* Brief *
The listing below must be reproduced in full, exactly as written.

* Exercise data *
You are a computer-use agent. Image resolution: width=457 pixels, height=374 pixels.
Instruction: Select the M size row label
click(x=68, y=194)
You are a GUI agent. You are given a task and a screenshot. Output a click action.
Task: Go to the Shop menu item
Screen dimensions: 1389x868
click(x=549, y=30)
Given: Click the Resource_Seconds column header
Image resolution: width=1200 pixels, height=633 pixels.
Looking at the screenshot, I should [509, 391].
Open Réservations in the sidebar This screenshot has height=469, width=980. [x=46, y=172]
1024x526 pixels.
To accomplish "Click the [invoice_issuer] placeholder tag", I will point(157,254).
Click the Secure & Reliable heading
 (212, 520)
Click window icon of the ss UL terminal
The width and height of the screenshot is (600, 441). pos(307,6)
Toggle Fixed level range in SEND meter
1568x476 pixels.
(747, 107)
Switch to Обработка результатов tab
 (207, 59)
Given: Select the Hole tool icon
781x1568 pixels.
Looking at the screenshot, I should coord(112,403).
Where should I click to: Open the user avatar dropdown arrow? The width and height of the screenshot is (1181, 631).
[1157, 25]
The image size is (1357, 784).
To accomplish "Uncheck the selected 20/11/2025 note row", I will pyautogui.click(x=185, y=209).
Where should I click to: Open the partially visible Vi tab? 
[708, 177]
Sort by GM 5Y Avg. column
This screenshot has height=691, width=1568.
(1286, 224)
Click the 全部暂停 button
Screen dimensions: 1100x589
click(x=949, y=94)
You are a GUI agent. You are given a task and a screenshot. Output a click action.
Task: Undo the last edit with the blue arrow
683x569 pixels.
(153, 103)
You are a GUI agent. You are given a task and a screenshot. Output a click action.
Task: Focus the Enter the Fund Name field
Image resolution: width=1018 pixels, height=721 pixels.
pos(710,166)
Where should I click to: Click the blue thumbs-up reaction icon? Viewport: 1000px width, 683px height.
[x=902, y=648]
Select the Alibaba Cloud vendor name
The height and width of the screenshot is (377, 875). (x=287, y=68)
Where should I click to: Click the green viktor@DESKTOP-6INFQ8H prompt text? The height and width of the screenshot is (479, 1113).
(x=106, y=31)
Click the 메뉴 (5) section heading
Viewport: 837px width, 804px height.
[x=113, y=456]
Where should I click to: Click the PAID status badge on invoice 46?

* Answer to this task *
You are a computer-use agent. Image resolution: width=457 pixels, height=374 pixels.
Instruction: Select the M size row label
click(x=68, y=194)
You are a GUI agent. You are given a task and a screenshot. Output a click action.
Task: Go to the Shop menu item
Screen dimensions: 1389x868
click(x=549, y=30)
Given: Click the Resource_Seconds column header
Image resolution: width=1200 pixels, height=633 pixels.
Looking at the screenshot, I should [509, 391].
Open Réservations in the sidebar This screenshot has height=469, width=980. [x=46, y=172]
1024x526 pixels.
To accomplish "Click the [invoice_issuer] placeholder tag", I will point(157,254).
Click the Secure & Reliable heading
 (212, 520)
Click window icon of the ss UL terminal
The width and height of the screenshot is (600, 441). pos(307,6)
Toggle Fixed level range in SEND meter
1568x476 pixels.
(747, 107)
Switch to Обработка результатов tab
 (207, 59)
Given: Select the Hole tool icon
781x1568 pixels.
Looking at the screenshot, I should coord(112,403).
Where should I click to: Open the user avatar dropdown arrow? The width and height of the screenshot is (1181, 631).
[1157, 25]
The image size is (1357, 784).
To accomplish "Uncheck the selected 20/11/2025 note row", I will pyautogui.click(x=185, y=209).
Where should I click to: Open the partially visible Vi tab? 
[708, 177]
Sort by GM 5Y Avg. column
This screenshot has height=691, width=1568.
(1286, 224)
Click the 全部暂停 button
Screen dimensions: 1100x589
click(x=949, y=94)
You are a GUI agent. You are given a task and a screenshot. Output a click action.
Task: Undo the last edit with the blue arrow
683x569 pixels.
(153, 103)
You are a GUI agent. You are given a task and a screenshot. Output a click action.
Task: Focus the Enter the Fund Name field
Image resolution: width=1018 pixels, height=721 pixels.
pos(710,166)
Where should I click to: Click the blue thumbs-up reaction icon? Viewport: 1000px width, 683px height.
[x=902, y=648]
Select the Alibaba Cloud vendor name
The height and width of the screenshot is (377, 875). (x=287, y=68)
Where should I click to: Click the green viktor@DESKTOP-6INFQ8H prompt text? The height and width of the screenshot is (479, 1113).
(x=106, y=31)
Click the 메뉴 (5) section heading
Viewport: 837px width, 804px height.
[x=113, y=456]
Where should I click to: Click the PAID status badge on invoice 46?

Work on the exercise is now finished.